Une ordonnance du 15 décembre 2014 avait prononcé l’expropriation de la SCI, propriétaire de l’immeuble donné à bail à la pharmacie. Un jugement du 16 octobre 2017 avait fixé l’indemnité d’éviction due à la pharmacie, laquelle a définitivement fermé ses portes le 11 août 2018.

Un mois après la fermeture définitive de la pharmacie, INTERFIMO avait demandé la résolution du plan de redressement en invoquant l’arrêt de l’activité de la pharmacie, et sollicité l’ouverture d’une liquidation judiciaire.

La Cour d’appel de PARIS a rejeté la demande d’INTERFIMO. INTERFIMO s’est pourvu en cassation en soutenant que la « disparition du fonds de commerce de l’entreprise, emportant la cessation de son activité, même temporaire, fait obstacle à l’exécution du plan tel qu’il a été établi en considération de l’exploitation de ce fonds de commerce ».

La Cour de cassation rejette le pourvoi. Elle rappelle qu’un plan de sauvegarde ou de redressement ne peut être résolu qu’en cas de cessation des paiements constatée au cours de l’exécution du plan ou d’inexécution par le débiteur de ses engagements dans les délais fixés par le plan.

La disparition du fonds de commerce d’un débiteur qui entraîne la cessation de l’activité ne fait pas nécessairement obstacle à l’exécution du plan, lequel ne doit pas être résolu si le débiteur est à jour du paiement des dividendes prévus au plan.
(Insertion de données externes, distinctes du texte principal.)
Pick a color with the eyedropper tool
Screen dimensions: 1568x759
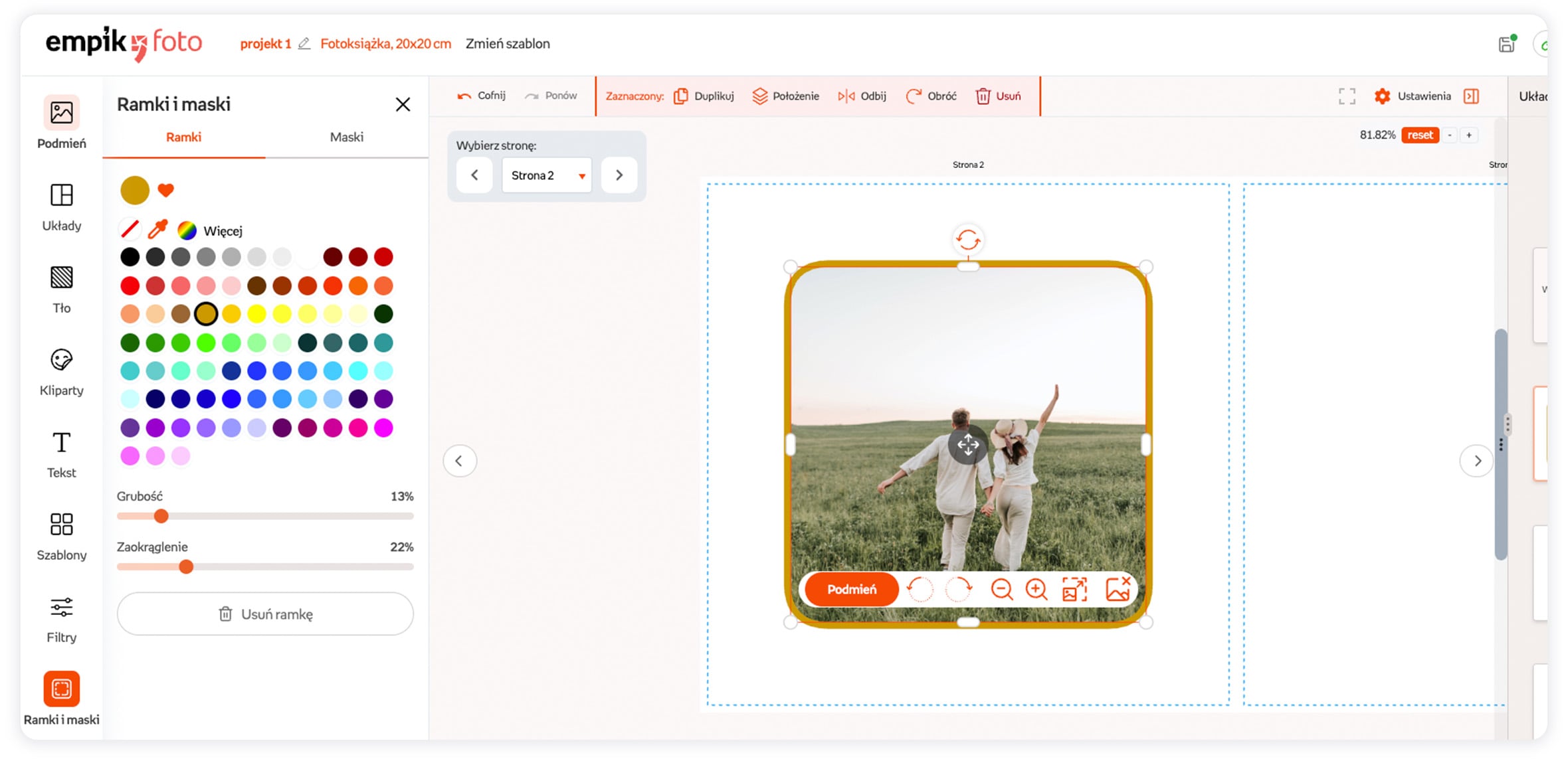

Cette solution qui préserve les droits du débiteur peut sembler logique pour les fonds de commerce classiques ou pour les activités industrielles, dont certaines peuvent être déplacées. L’intérêt de la décision est qu’elle concerne une activité d’officine de pharmacie, dont on sait que la fermeture définitive de l’officine suppose la restitution de la licence à l’ARS.